A docente ressalta que a governança não está só no plano das plataformas como Google, Meta, Amazon, entre outros, mas também se aplica às camadas no plano de infraestrutura, como é o caso dos provedores. “Governança da internet é uma área de estudo que nos ajuda a entender como a internet funciona. E a importância disso se deve ao fato de que os nossos dados pessoais estão circulando online, às vezes sem nem percebermos”, enfatiza a professora, que complementa que a internet é um meio para se ter direito à comunicação. “Assim, quais são os atores que estão mediando essa relação e que podem estar influenciando esse acesso?”.
Em um artigo publicado na revista Critical reviews on Latin American research, Fernanda Rosa e Diego Vicentin refletem sobre a importância de pesquisar o tema e afirmam que o estudo de governança da internet é um objeto de política pública com participação latino-americana ainda limitada. “A governança da internet é uma área recente, que nasce com o surgimento da internet comercial e começa a se desenvolver como área de pesquisa na segunda metade dos anos 1990”, comenta Rosa.
Vicentin, por outro lado, destaca o pioneirismo do Brasil entre os demais países da América Latina. “O Brasil puxa a discussão sobre governança da internet no subcontinente Latino Americano, especialmente porque é um dos primeiros países a receber conexões de internet – que chegaram ao país ainda na década de 1990”, explica o pesquisador.
A Icann e os novos desafios
A distribuição de números de protocolo de controle de transmissão/protocolo da internet (TCP/IP) e de nomes de domínio são feitas pela Icann.

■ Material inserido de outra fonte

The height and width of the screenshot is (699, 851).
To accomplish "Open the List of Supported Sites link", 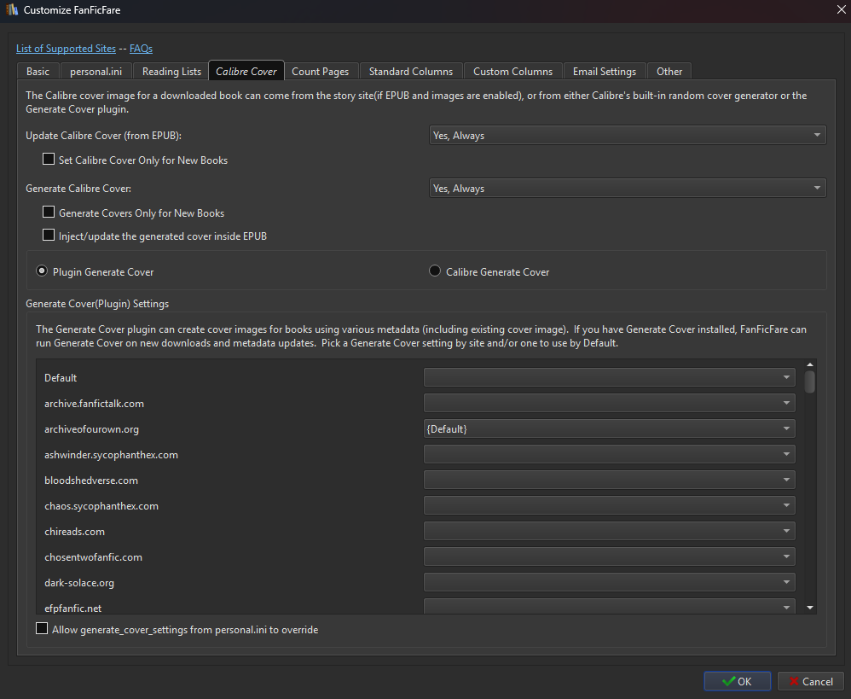I will (x=67, y=49).
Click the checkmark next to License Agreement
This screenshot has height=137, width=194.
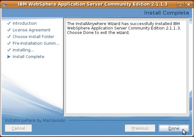click(9, 30)
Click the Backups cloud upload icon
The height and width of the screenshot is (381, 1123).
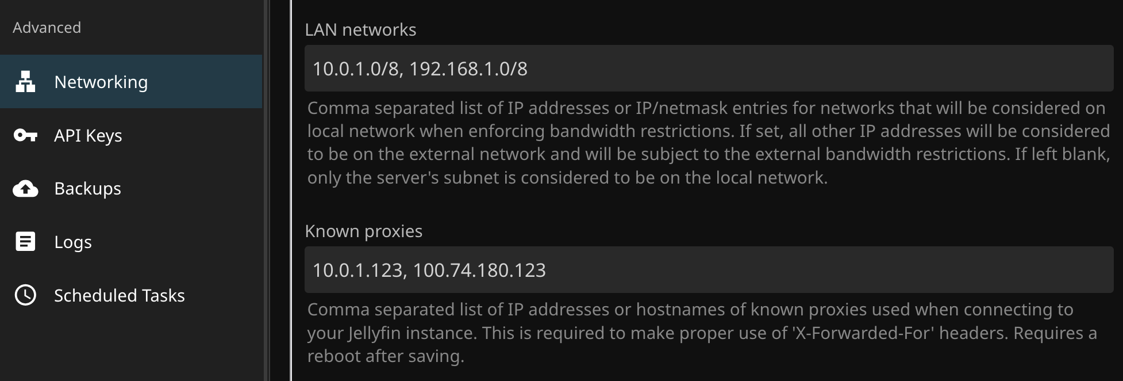(x=25, y=189)
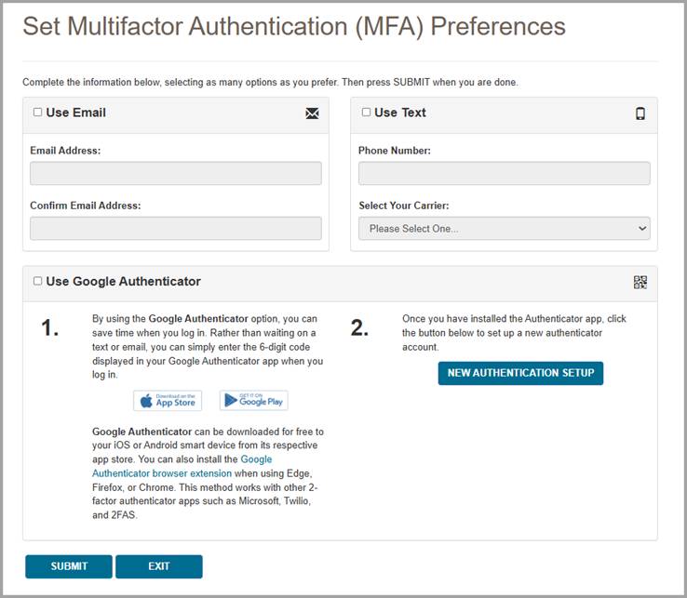The image size is (687, 598).
Task: Open the Download on the App Store badge
Action: coord(168,401)
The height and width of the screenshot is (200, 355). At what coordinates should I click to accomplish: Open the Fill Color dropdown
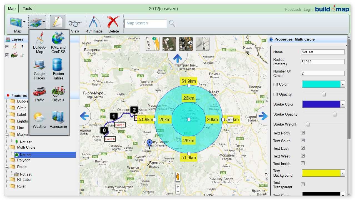point(343,84)
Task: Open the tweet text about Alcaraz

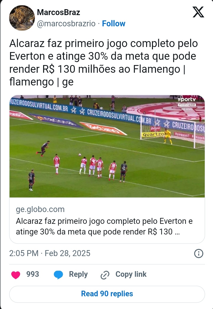Action: [104, 63]
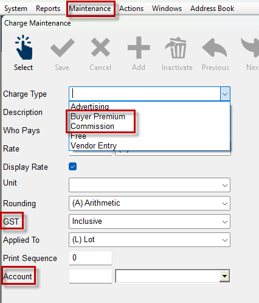
Task: Click the Select hand icon
Action: point(23,47)

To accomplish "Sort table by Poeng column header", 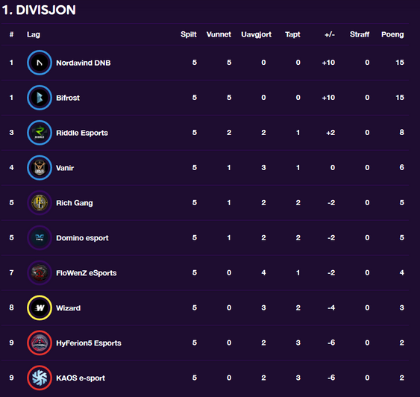I will click(392, 34).
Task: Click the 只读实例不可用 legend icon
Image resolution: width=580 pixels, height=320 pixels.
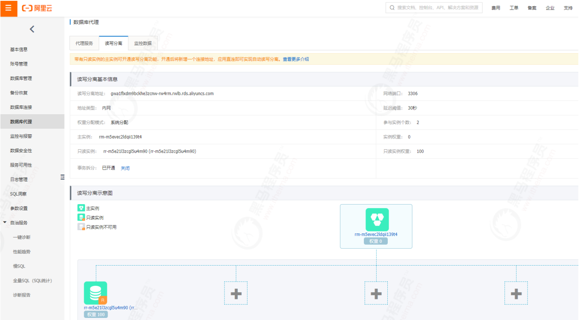Action: 81,226
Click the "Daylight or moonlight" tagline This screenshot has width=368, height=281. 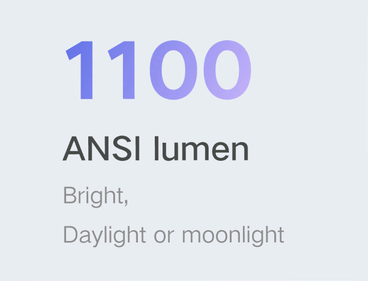[173, 235]
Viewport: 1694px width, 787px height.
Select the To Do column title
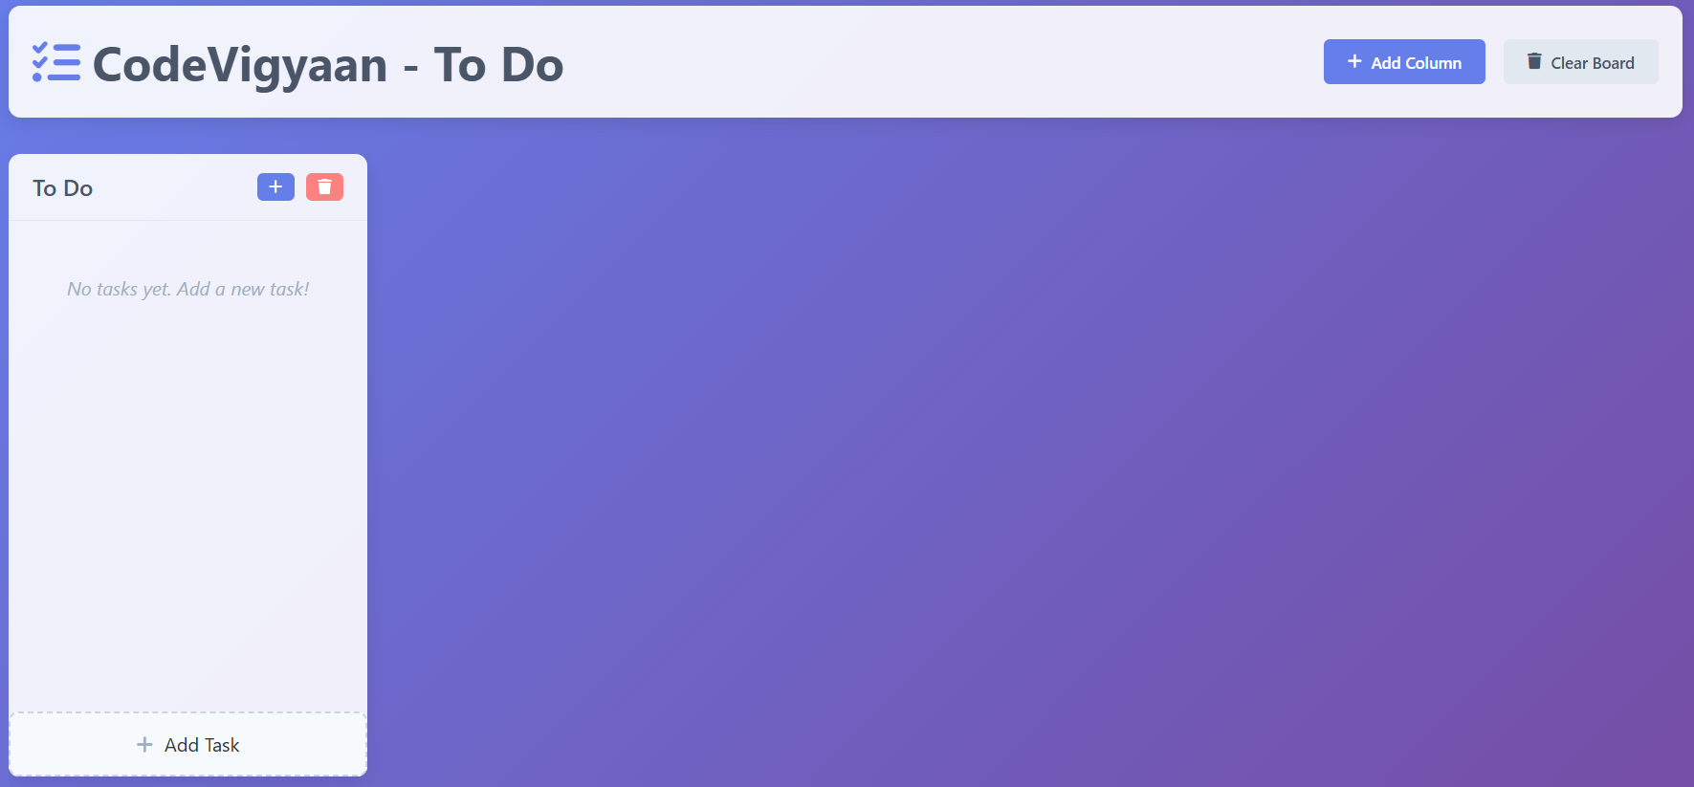point(63,188)
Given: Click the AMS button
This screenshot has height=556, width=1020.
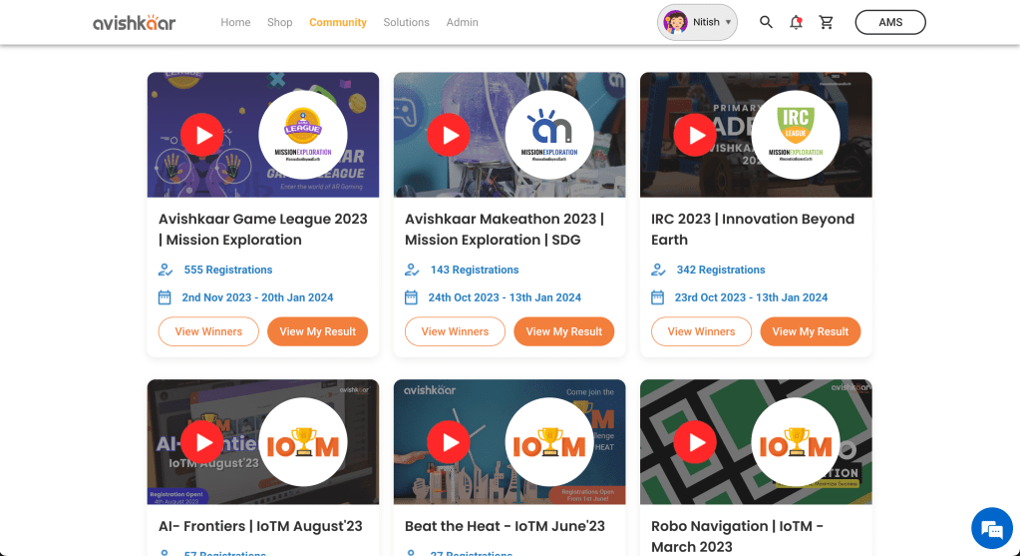Looking at the screenshot, I should pos(890,22).
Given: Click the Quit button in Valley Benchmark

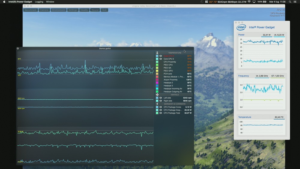Looking at the screenshot, I should [104, 10].
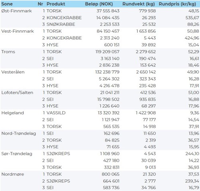The image size is (200, 191).
Task: Select the Nordmøre zone cell
Action: point(13,174)
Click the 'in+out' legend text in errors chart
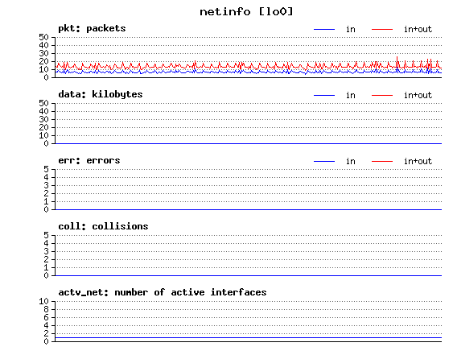453x355 pixels. [418, 161]
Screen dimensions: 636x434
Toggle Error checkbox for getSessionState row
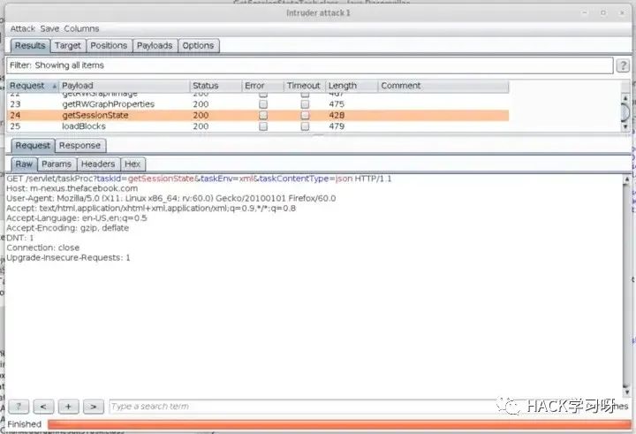click(262, 115)
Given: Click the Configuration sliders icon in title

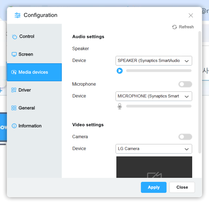Looking at the screenshot, I should point(17,15).
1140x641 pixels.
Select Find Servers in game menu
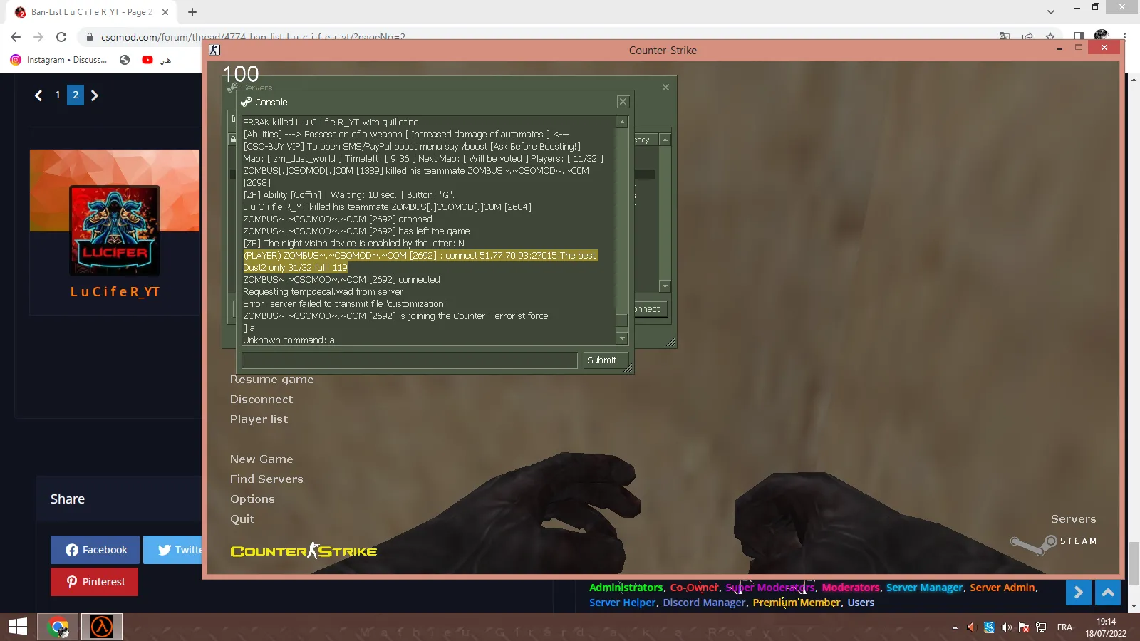[266, 479]
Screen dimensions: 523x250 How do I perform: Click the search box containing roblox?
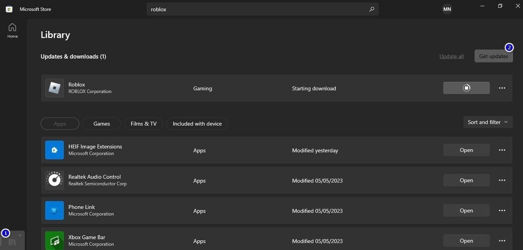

Esses identificadores únicos permitem que os computadores se “encontrem” e se comuniquem.
A entidade, que surgiu em 1998, também promove encontros públicos três vezes por ano. O último foi realizado na Malásia, em setembro, reunindo diversos profissionais interessados na formulação de políticas para segurança digital. “É surpreendente a complexidade do ecossistema que gravita em torno da Icann e a diversidade dos assuntos tratados”, destaca Flávio Rech Wagner, que acompanha os encontros há mais de uma década.
Dentre os assuntos debatidos no evento, a privacidade e proteção de dados pessoais foram os mais abordados devido às recentes leis que impossibilitam o acesso a dados pessoais públicos sem consentimento prévio. Wagner comenta o fato de que autoridades com interesses legítimos de acesso foram afetadas negativamente e a forma como a Icann está em busca da criação de regras gerais que possam auxiliar nesta questão. “O problema é que isso acarreta em conflito de legislações, as leis de proteção de dados são diferentes entre países e essas divergências geram discussões”, comenta Wagner.
Outro assunto debatido foi a questão da criminalidade – registro de domínios “fajutos” para o roubo de dados e invasão de conta bancária e dados pessoais. Entretanto, Wagner ressalta que esse debate esbarra no limite de atividade da Icann. “Alguns gostariam que sites maliciosos pudessem ser eliminados pela Icann, porém isso implica na definição do que é crime, algo que difere entre países”, pondera.